Скоро начались новые бои. Окрыленные успехами конники Буденного и Думенко двинулись на Кубань, чтобы добить «гидру контрреволюции». Но здесь их ждали жестокие поражения: 6 января 1920 года между Батайском и станицей Старочеркасской была разбита армия Буденного, а 15 января на Маныче у хутора Веселого 4-й Донской корпус с приданной ему из 2-го Донского корпуса 4-й конной дивизией в жестоком встречном бою разбил конницу Думенко, захватив свыше 20 орудий, много пулеметов и пленных.
Командование корпусом в это время принял генерал А. А. Павлов, бывший Лейб-Гусар, командовавший во время Великой войны VI-м кавалерийским корпусом. Мамантов был знаком с ним еще по боям на Западном фронте в 1915—1916 годах. Сам Константин Константинович был неожиданно вызван на станцию Сосыка в Штаб Донской Армии, где получил от Сидорина приказ выехать в Екатеринодар на заседания Верховного Круга Дона, Кубани и Терека. Мамантов и его казаки, очевидно, не могли представить, что они видят ДРУГ друга в последний раз...

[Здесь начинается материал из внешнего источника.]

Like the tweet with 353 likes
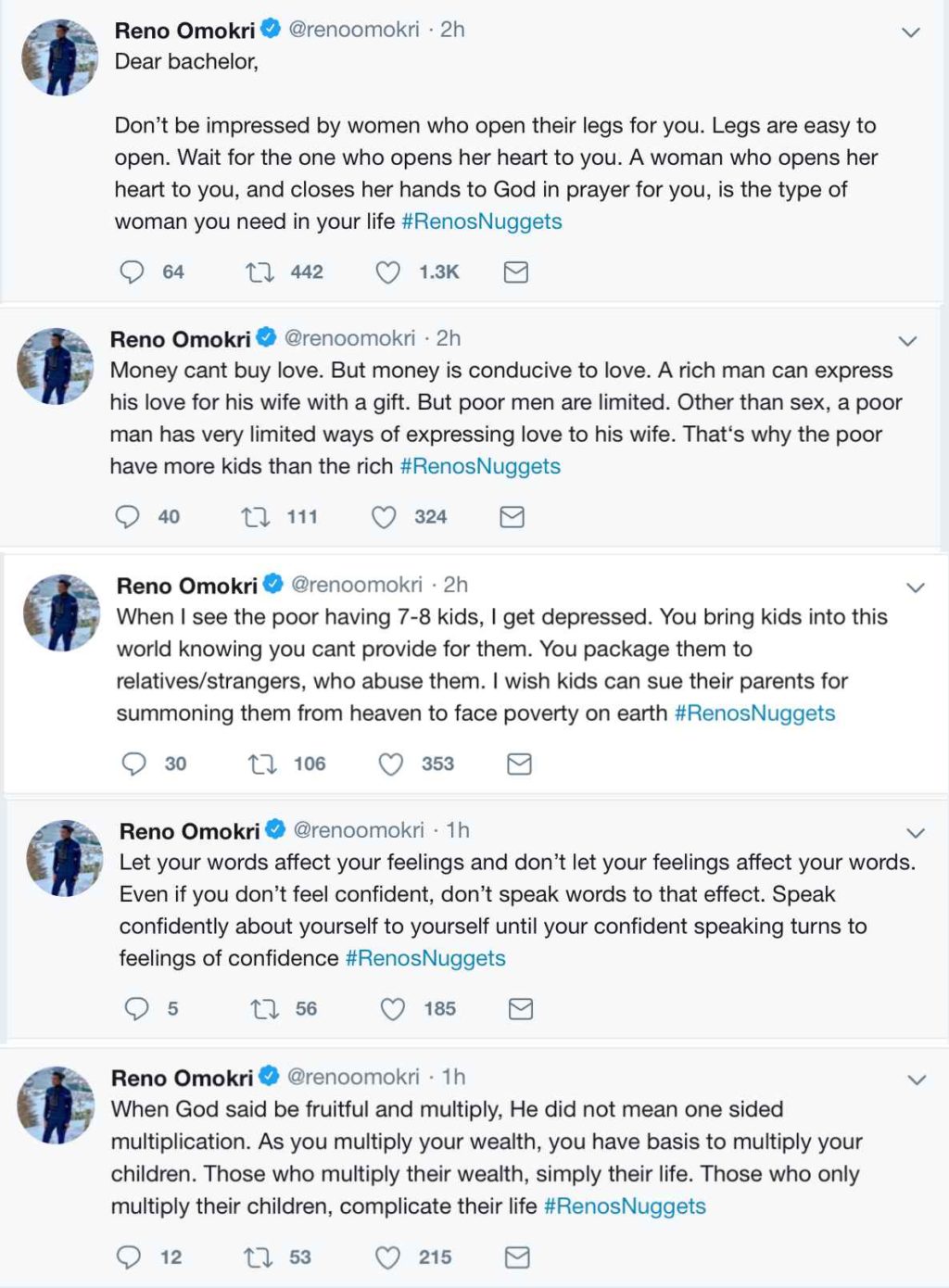Viewport: 949px width, 1288px height. [391, 764]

В поезде на Екатеринодар для Мамантова и двух ехавших с ним генералов почему-то не оказалось места в классных вагонах, и они недолго думая поехали в «теплушке», до отказа набитой солдатами и казаками. В этой страшной тесноте он, очевидно, и заразился тифом.

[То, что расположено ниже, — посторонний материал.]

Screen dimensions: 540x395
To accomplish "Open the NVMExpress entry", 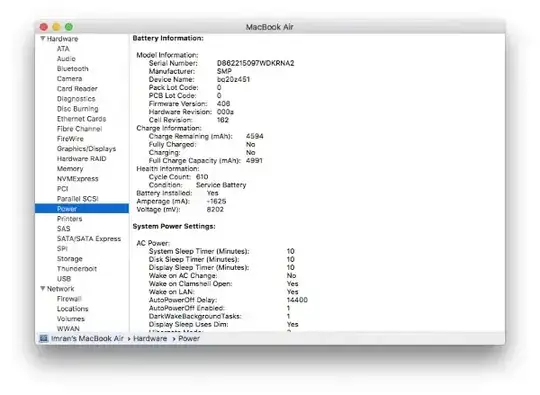I will [77, 179].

Его собственная семья, все время с весны 1919 года проживавшая в станице Нижне-Чирской, к этому времени уже выехала в Новороссийск, собираясь затем отправиться в Батум, где у жены Мамантова было имение «Цихидзир». Семью сопровождал двоюродный брат генерала Н. Н. Коковцов.
Выступая на Круге, Мамантов призывал к единству фронта и тыла, ко всеобщей мобилизации на Кубани. Речь сопровождалась бурными овациями, генерала внесли в зал городского театра на руках. 8 января он собрался ехать обратно на фронт к своему корпусу, рассчитывая получить командование конной группой.

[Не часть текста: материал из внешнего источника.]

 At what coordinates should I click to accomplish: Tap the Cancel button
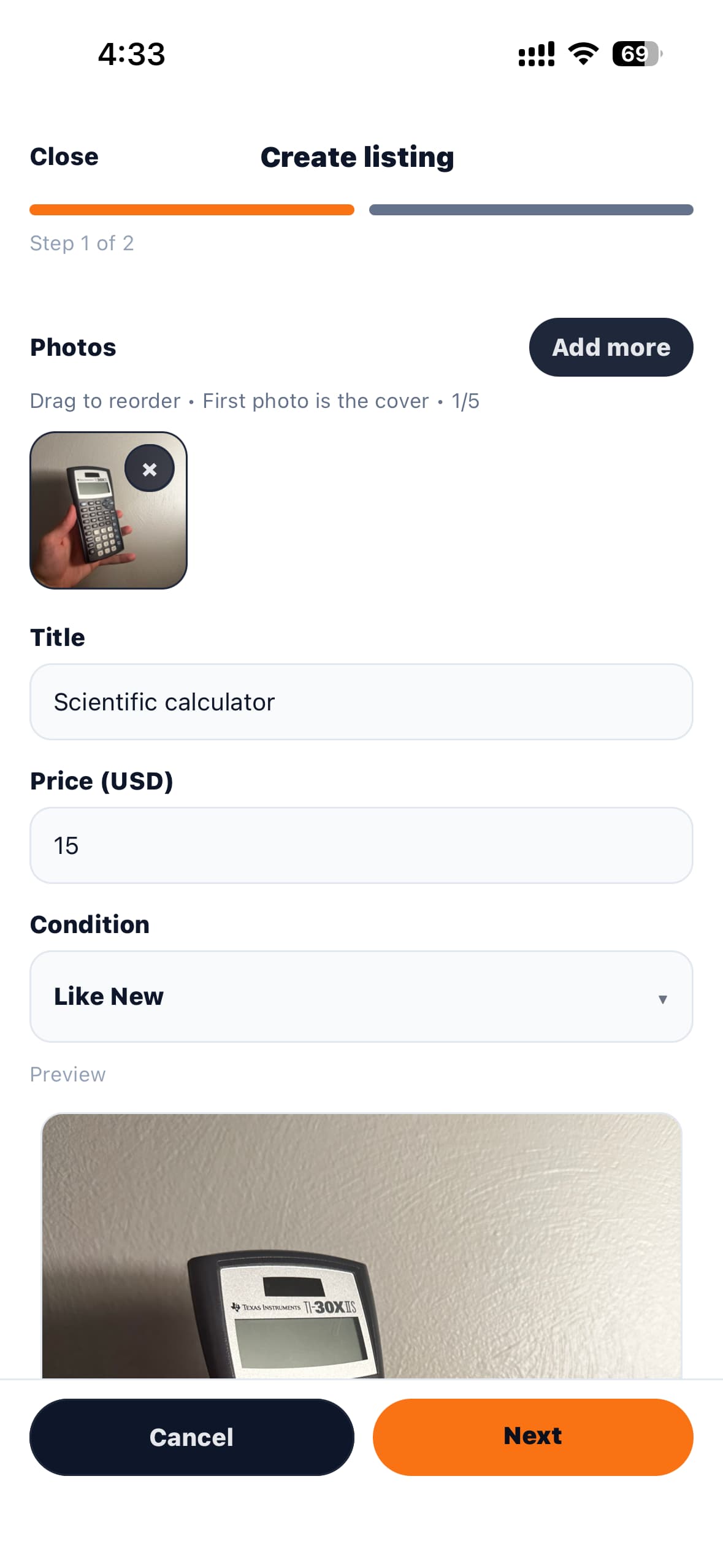tap(191, 1436)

У него уже началось недомогание, болела голова, и ему предлагали остаться. Мамантов отказался и в холодном, продуваемом сквозняками вагоне с выбитыми стеклами выехал из Екатеринодара. Но всего лишь через несколько часов пути генералу пришлось вернуться. В довершение к прогрессирующему тифу Мамантов заболел воспалением легких и почек. В Новороссийск жене пришла срочная телеграмма от самого Атамана Богаевского, вызывавшая ее в Екатеринодарскую больницу.
Войдя в палату к своему мужу, Мамантова с ужасом увидела почти неузнаваемый «форменный скелет». Однако благодаря заботам жены и врачей генерал стал быстро поправляться, и 29 января состоялся консилиум, решивший, что больного можно отправить в Батум на лечение, но возвращение на фронт ему категорически запрещено. Для подкрепления сил ему рекомендовали еще на два-три дня задержаться в больнице. Ночное дежурство врачей у него прекратилось, и дежурила только его супруга.
Вот в это-то время и произошла трагедия, подробности которой до сих пор относятся к «белым пятнам» истории. Трагедия вероятного отравления Мамантова.
«...В комнате у больного горел примус; на нем кипел чайник, - описывала Екатерина Васильевна Мамантова события той страшной ночи 31 января 1920 года. - К[онстантин ] К[онстантинович] сидел в подушках и разговаривал со мною. Часов около десяти вечера я накормила его ужином. Напоила горячим чаем и уложила в постель. Он заснул.
Я тоже легла спать... Вдруг... скрипнула дверь... Я моментально вскочила с кровати. К[онстантин] К[онстантинович] — уже не спал. Около его кровати я увидела фельдшера... В своих руках фельдшер держал шприц. Конст[антин] Конст[антинович] сразу же тревожно закричал мне: "Гони, гони... его, подлеца, вон"... Я спросила фельдшера, "зачем он пришел и что ему надо?" Фельдшер ответил, что по приказанию доктора, он должен сделать ночью больному впрыскивание "успокоительного лекарства".